The more space that's available to displace the tongue, the better. So patients with small jaws, limited ability to open the mouth or a reduced range of cervical spine motion obviously present problems.
Most anesthesia providers rely on the Mallampati classification, which assesses the size of the tongue relative to the mouth, to predict possible intubation difficulties. The Mallampati classification is determined by examining the patient in a sitting position, with his mouth wide open and his tongue protruding as much as possible, without phonating. The more structures that are seen, the better for intubation, as follows:
- Class I: the soft palate, fauces (palatoglossal and palatopharyngeal arches), uvula and tonsillar pillars are visualized.
- Class II: the soft palate, fauces and a portion of the uvula are visualized.
- Class III: the soft palate and the base of the uvula can be visualized.
- Class IV: only the hard palate can be visualized.
The upper lip bite test assesses a patient's jaw displacement. Ask the patient to bite his upper lip with his lower incisors. A larger range of motion suggests an easier intubation, as detailed below:
- Class I: the lower incisors can bite the upper lip above the vermillion line (where the red of the lip meets the skin of the face).
- Class II: the lower incisors bite the lip below the vermillion line.
- Class III: lower incisors can't bite the upper lip.
Anesthesia providers should also assess the patient's thyromental distance. In normal anatomy, the space between the patient's laryngeal prominence and the mentum at the base of the mandible should fit three of the patient's fingers. Additionally, the patient's mouth opening or interincisor distance should be greater than three fingerbreadths.
As mentioned above, none of these physical exam components are comprehensive on their own, but the presence of several indicates a strong probability that airway difficulties may be encountered.
In the event
Even after reviewing patients' medical histories and conducting physical exams, you're still going to see a small but present incidence of patients with unanticipated airway difficulties. In the same-day surgery field, that will likely require that you factor in the possibility of postponing a case and performing it in another venue. But it also demands that every facility have a difficult airway cart containing the equipment necessary to rescue and secure an airway at each anesthetizing location.

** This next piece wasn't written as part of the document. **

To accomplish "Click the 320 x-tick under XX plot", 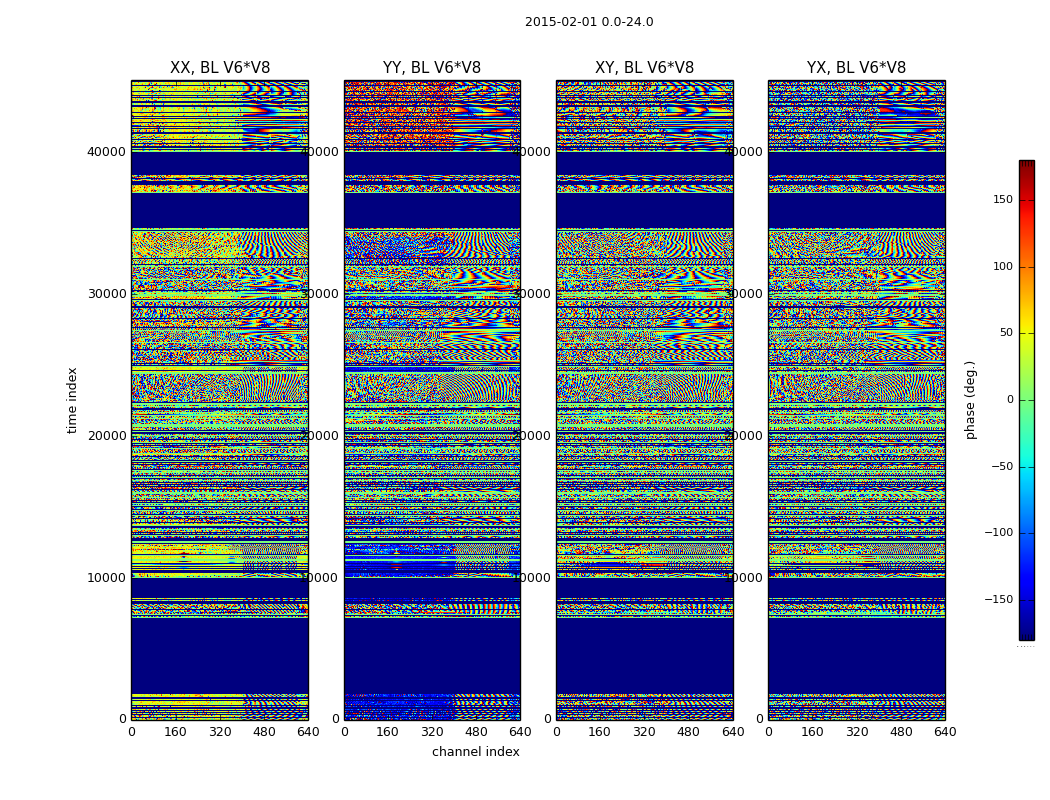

The tools are available and proven. If, for example, we encounter difficulty during mask ventilation with an oral airway in place and a jaw thrust performed, we all reach for a laryngeal mask airway. It's very rare to have an LMA fail to ventilate the patient.
On the Web
Download ASA's "Practice Guidelines for Management of the Difficult Airway" at www.asahq.org/publicationsAndServices/Difficult%20Airway.pdf
The video laryngoscope is turning out to be a valuable instrument as well. Video technology has utterly transformed surgery, but only recently has it been applied to anesthesiology. Similar to the rigid blades we've been using for the past 30 or 40 years, except with the addition of a camera at the tip, a video laryngoscope lets you visualize anatomy that you couldn't see before without having to learn new skills.
The thing to remember about unanticipated airway difficulties is that we can't predict them, so we need to be prepared for them in the event that they occur. To remain sharp, we need to practice our skills, regularly perform rescue techniques and be familiar with equipment that's routinely used.